Alix, as she heard him, fixed her eyes upon her mother’s form, rounding a green projection of the path, her white sunshade upon her shoulder. “It was most of all what Maman wanted, was it not, Giles?” she observed, with a faint, curious smile.

“Not at all,” said Giles. “You know how much I wanted it.”

“You will hardly make me believe,” said Alix, her lips keeping their smile, “that it was you who persuaded Maman rather than she you.”

“There was no question of persuasion. How could there have been? When we were both agreed from the first.”
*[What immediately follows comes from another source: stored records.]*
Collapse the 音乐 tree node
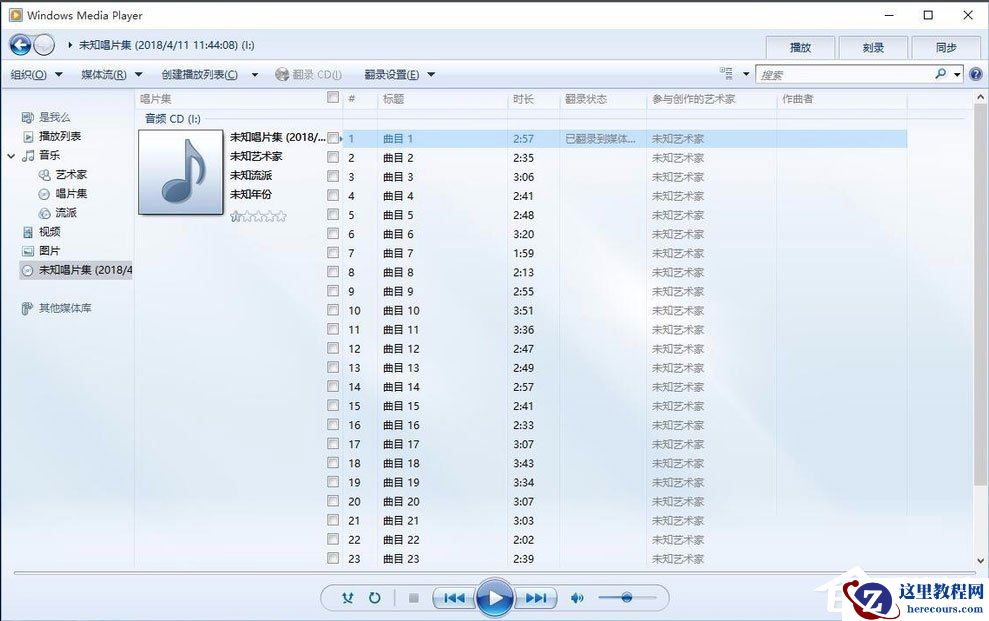The width and height of the screenshot is (989, 621). (10, 155)
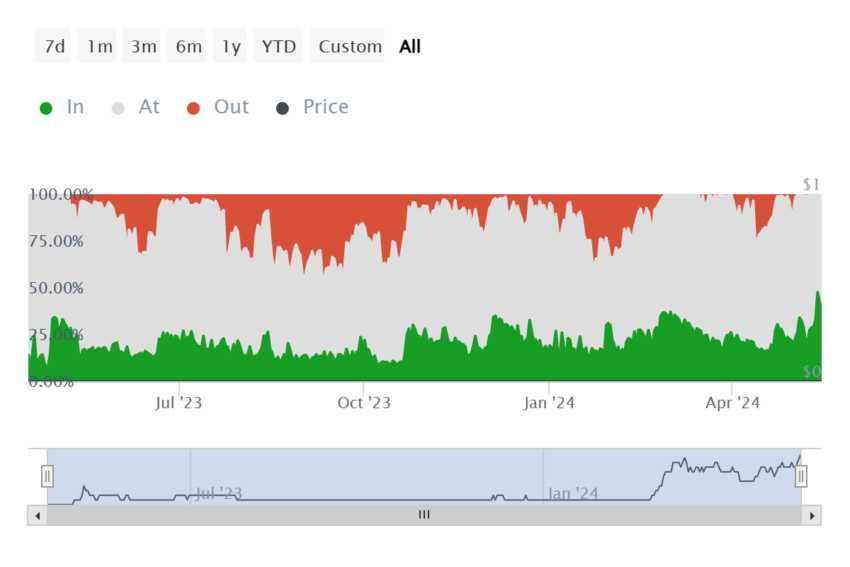
Task: Click the navigator scrollbar center grip
Action: pos(424,515)
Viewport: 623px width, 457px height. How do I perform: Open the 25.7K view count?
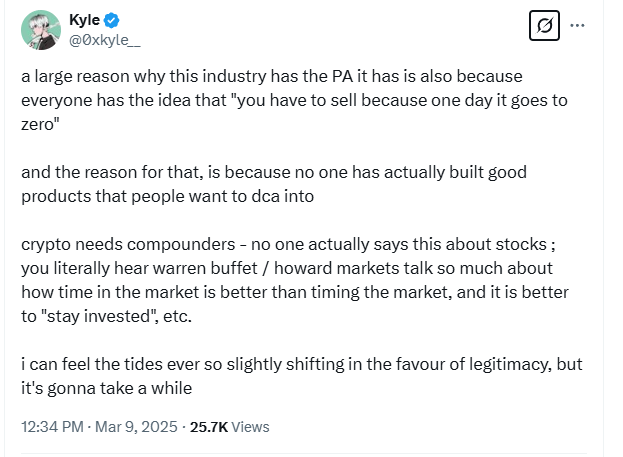[209, 427]
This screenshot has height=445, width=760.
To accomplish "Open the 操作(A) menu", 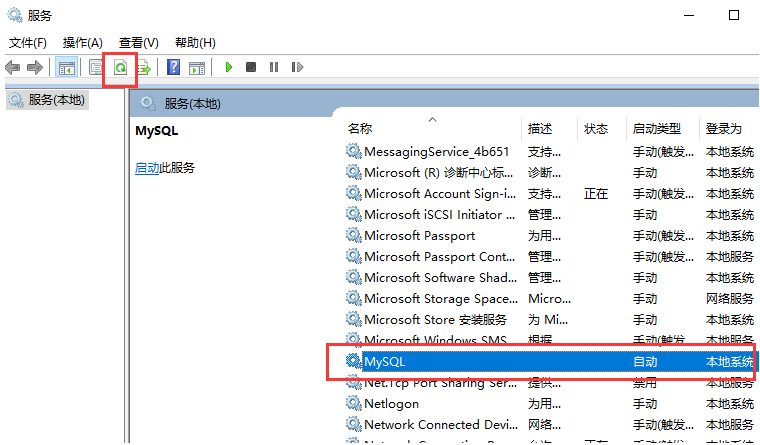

“I wish I could understand what it was that made you agree so strongly,” said Alix after a slight silence. “Maman says that it is for my good to finish my studies in England, among such friends. That does not seem to me a sufficient reason. I could finish my studies in my own country; and I have good friends here.”

“She thinks, and so do I,” said Giles, “that we are the best friends you have. Isn’t that a sufficient reason?”

“It seems to me a reason for not taking advantage of such friends,” said Alix, startling him.

“But that is what good friends ask,” he said. “To be taken advantage of.”